Nikki Harmon’s plays include comedies, satires, dramas and theatre for young audiences that have been produced in England, Australia, India, Thailand, Botswana, So. Africa, and throughout the U.S. & Canada.  She was a Finalist for the Susan Smith Blackburn Prize, and studied at the Sorbonne and Institut Britannique, is an alumna of Carnegie Mellon, University of Miami, and Pasadena Playhouse College, and has been a Stage Manager, Lighting Designer,  Casting Director, and worked on wildlife conservancies and archaeological digs in Thailand, Peru, Italy, Namibia, Kenya and the U.S.  Nikki’s a long time member of AEA and the Dramatists Guild.

Nina Howes is a nurse, an activist, and a writer who was born and raised in New York City. Her stories have been published by University of Iowa Press, and Kaplan Publishing.
Her documentary “Lower East Side Oral Histories”  is published by History Press.
Her animal fables are available on lulu.com and etsy.com. She loves theatre; and her plays have been produced off-off Broadway. She enjoys leading a workshop – “Writing to Heal, Writing to Grow” for people with disabilities and their caregivers.
Nomfanelo Moloi is a playwright from Ottawa, Canada. After taking Writer’s Craft and drama classes in Gloucester High School, Nomfanelo attended Algonquin College, where she graduated the General Arts and Science: Media and Communication Studies program.

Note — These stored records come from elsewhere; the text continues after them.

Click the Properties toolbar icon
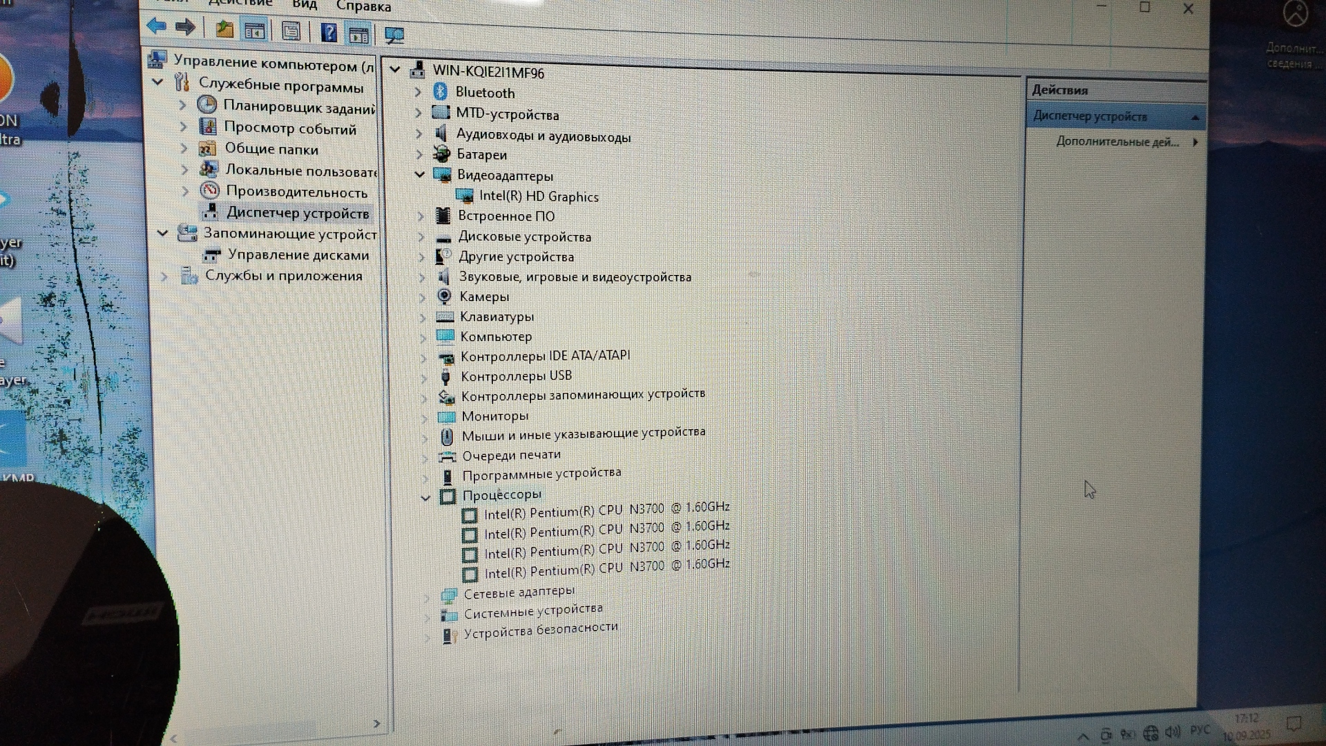1326x746 pixels. [x=291, y=31]
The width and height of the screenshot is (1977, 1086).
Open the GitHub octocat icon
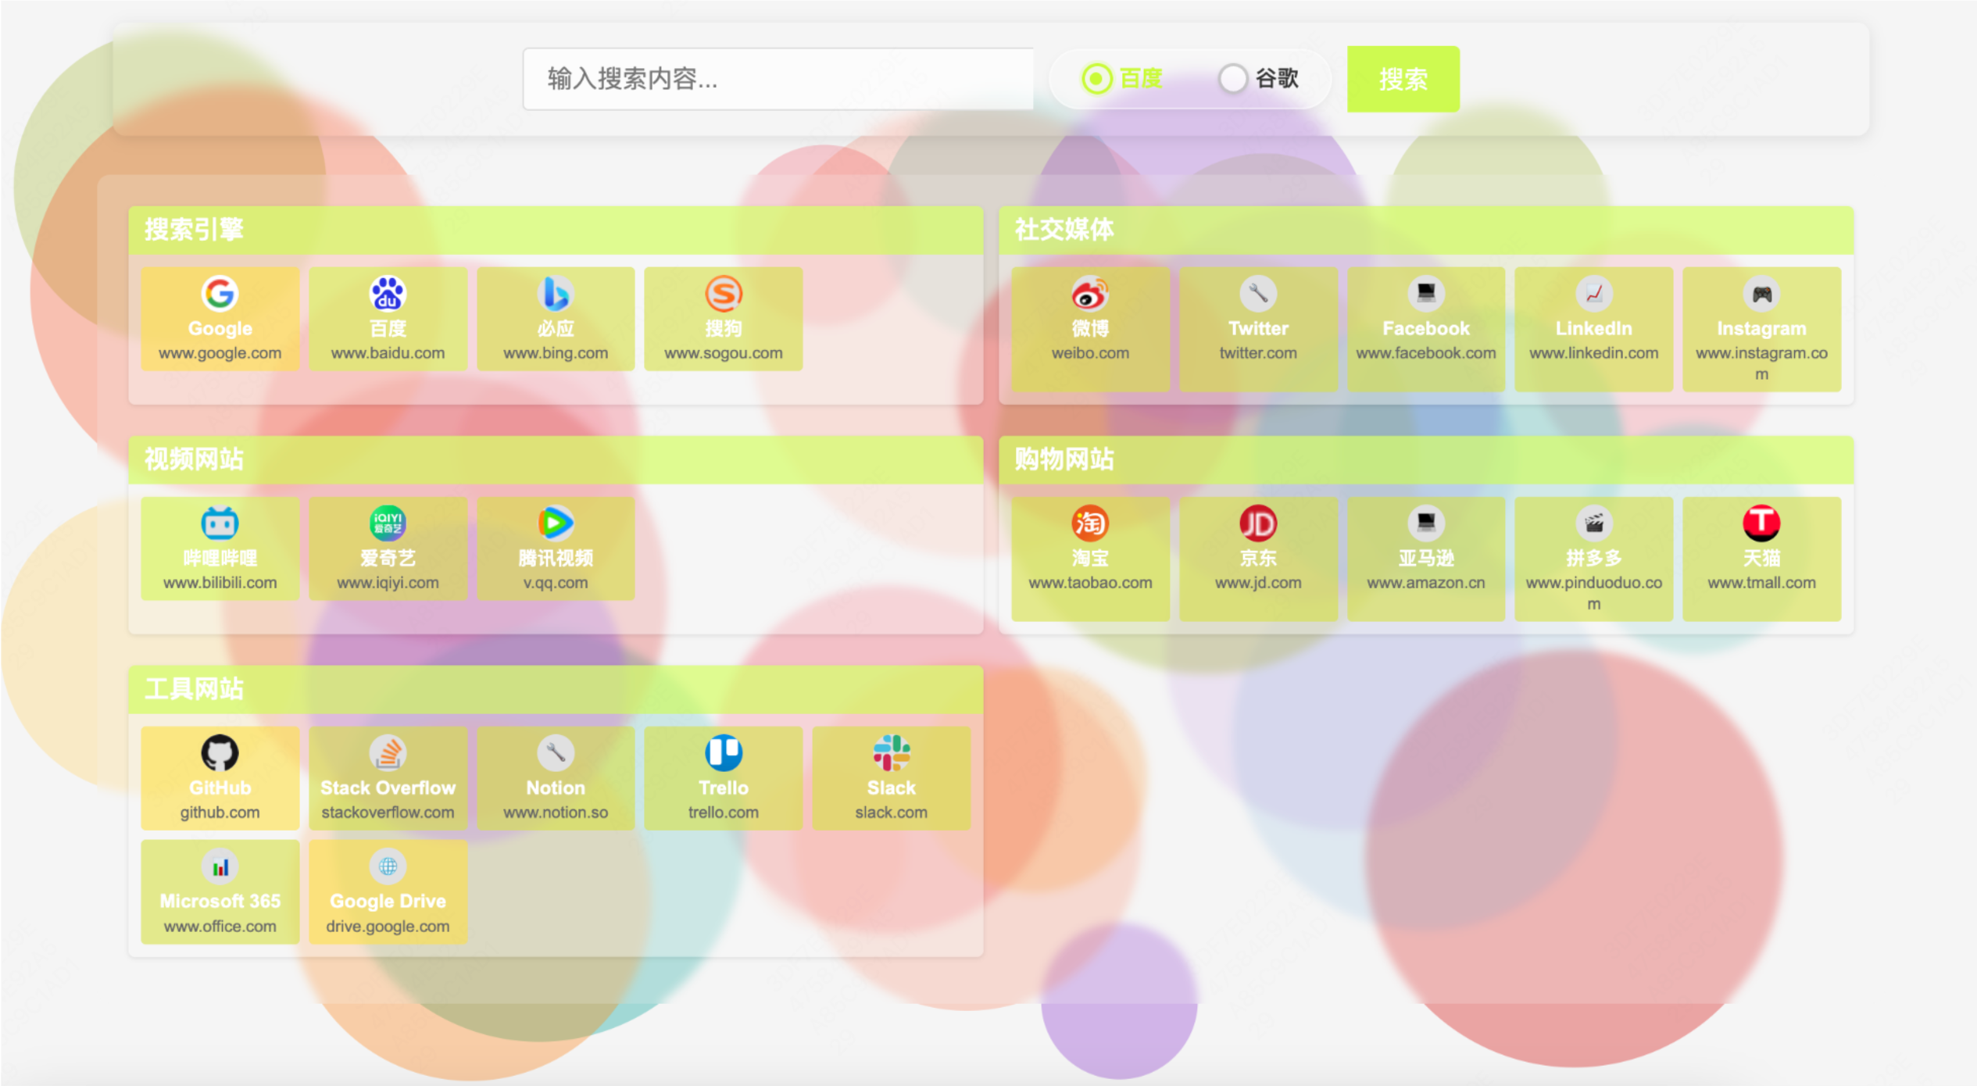pos(220,753)
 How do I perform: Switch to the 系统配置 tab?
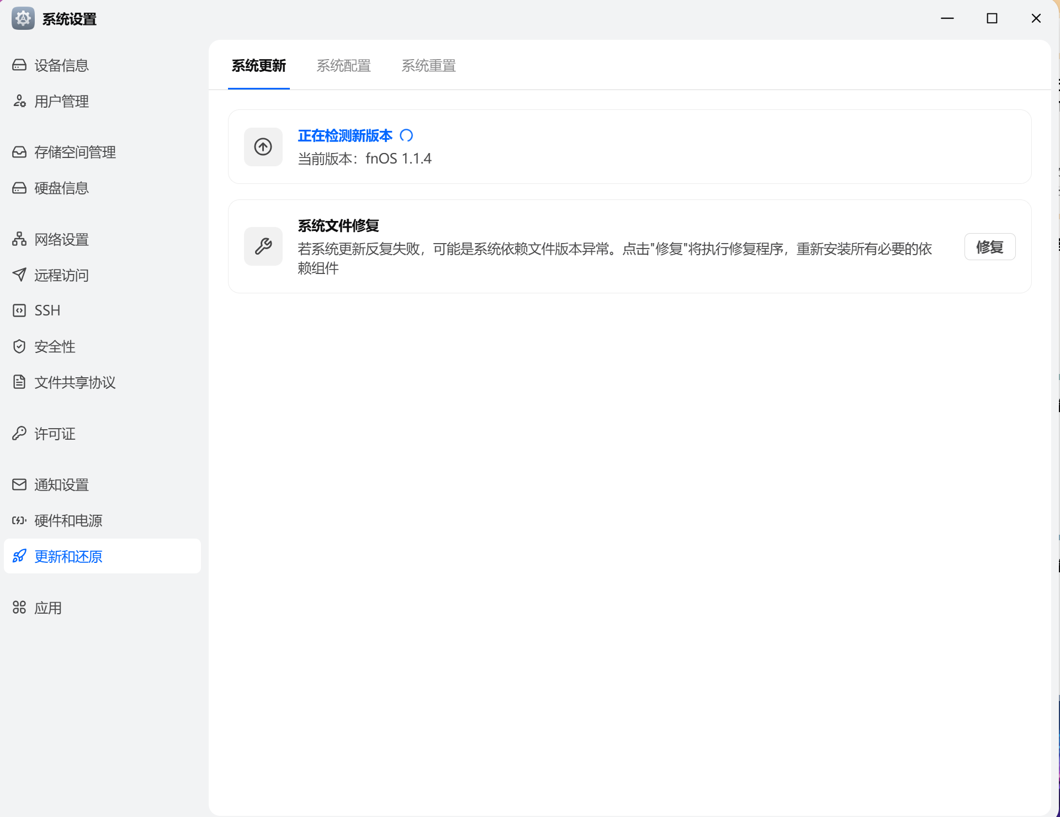click(x=343, y=65)
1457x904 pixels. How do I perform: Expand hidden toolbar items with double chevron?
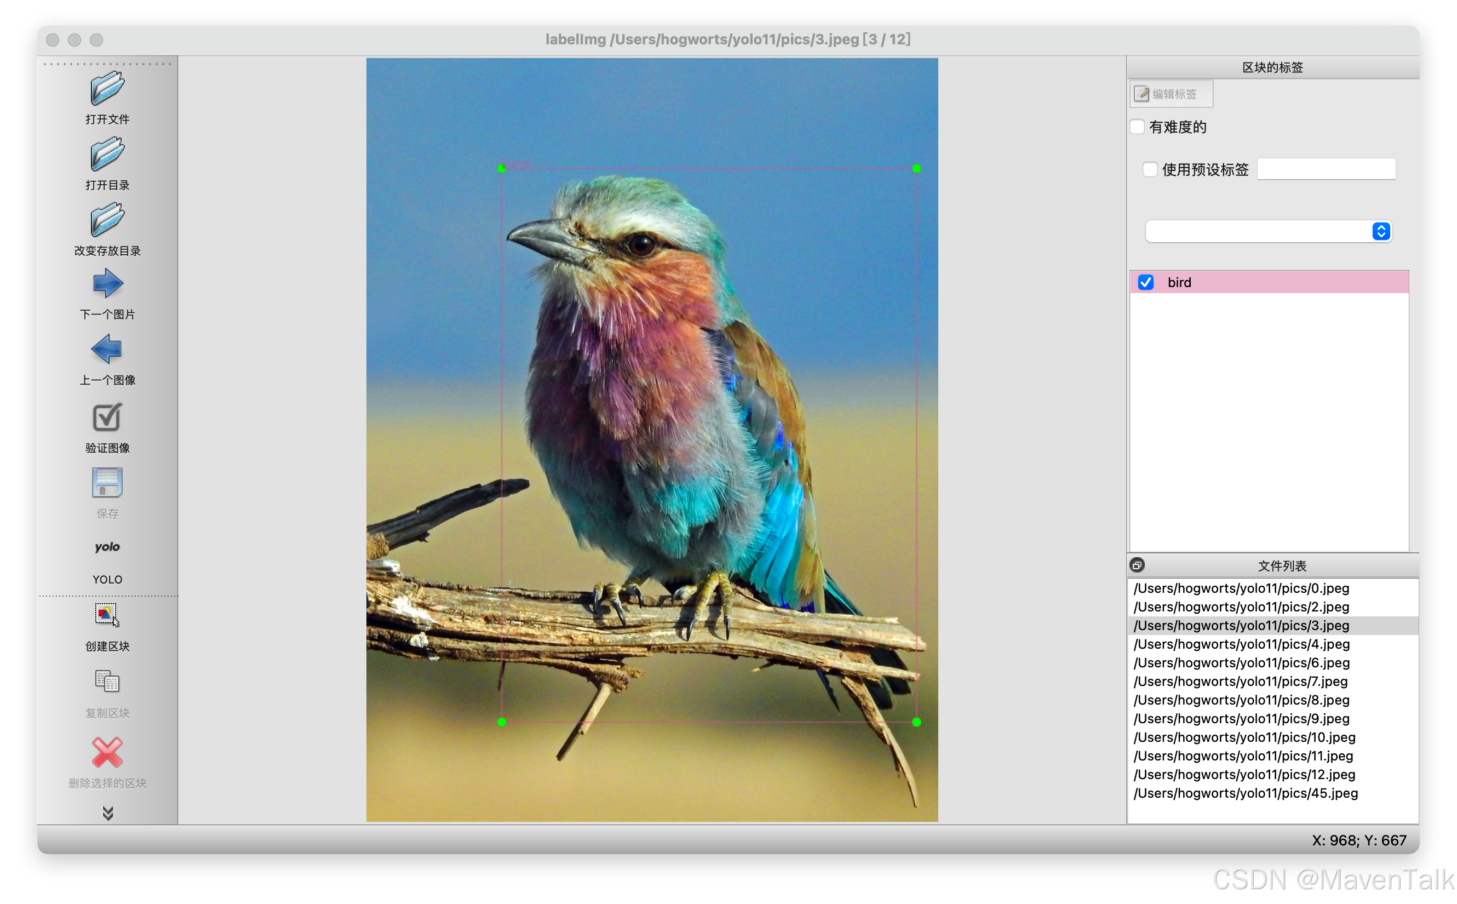pos(108,813)

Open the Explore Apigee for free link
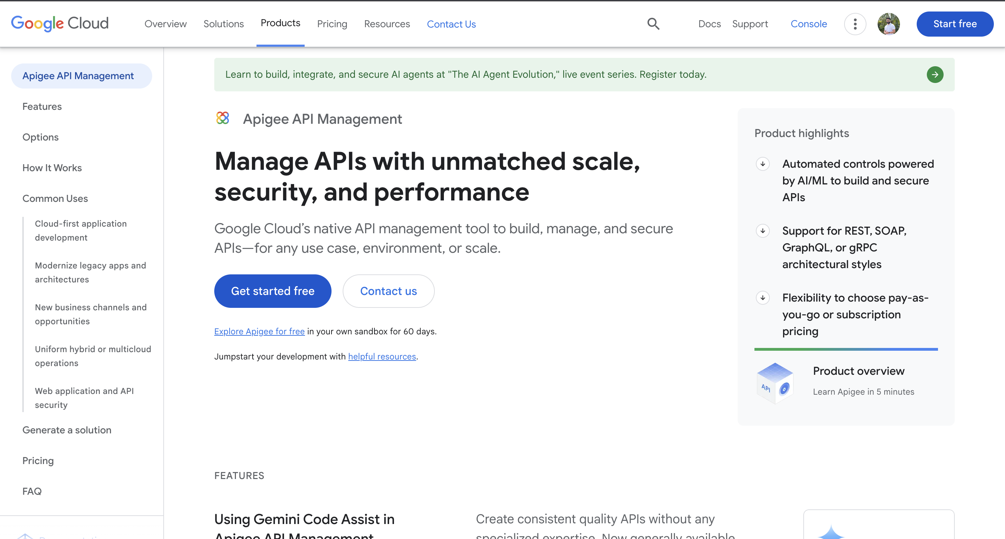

Afterwards, she went University of Ottawa, where she received a Bachelor of Arts degree in Theatre with a Minor in Film Studies in the Spring of 2015. Nomfanelo currently attends the Scriptwriting graduate program at Algonquin College.

Olga Humphrey Plays include “Nasty Bits,” a period political satire workshopped by New Georges and Lynx Ensemble Theater; “Death to the Book Club” (premiere at Alfred University); “Veronika Vavoom, Volcanologist,” produced by Boston Theater Works; and “F-Stop,” produced by New Directions Theater in NY and at Sacramento’s B-Street Theater. The WGA, East presented an excerpt from her screenplay “Mama’s Boy” at the JCC, and she has also written for children’s television. Her new play “Magnificent Hubba Hubba” is about the rivalry between two old-time women wrestlers as their biggest fan, a 16-year-old boy, seeks to reunite the mortal enemies for a rematch.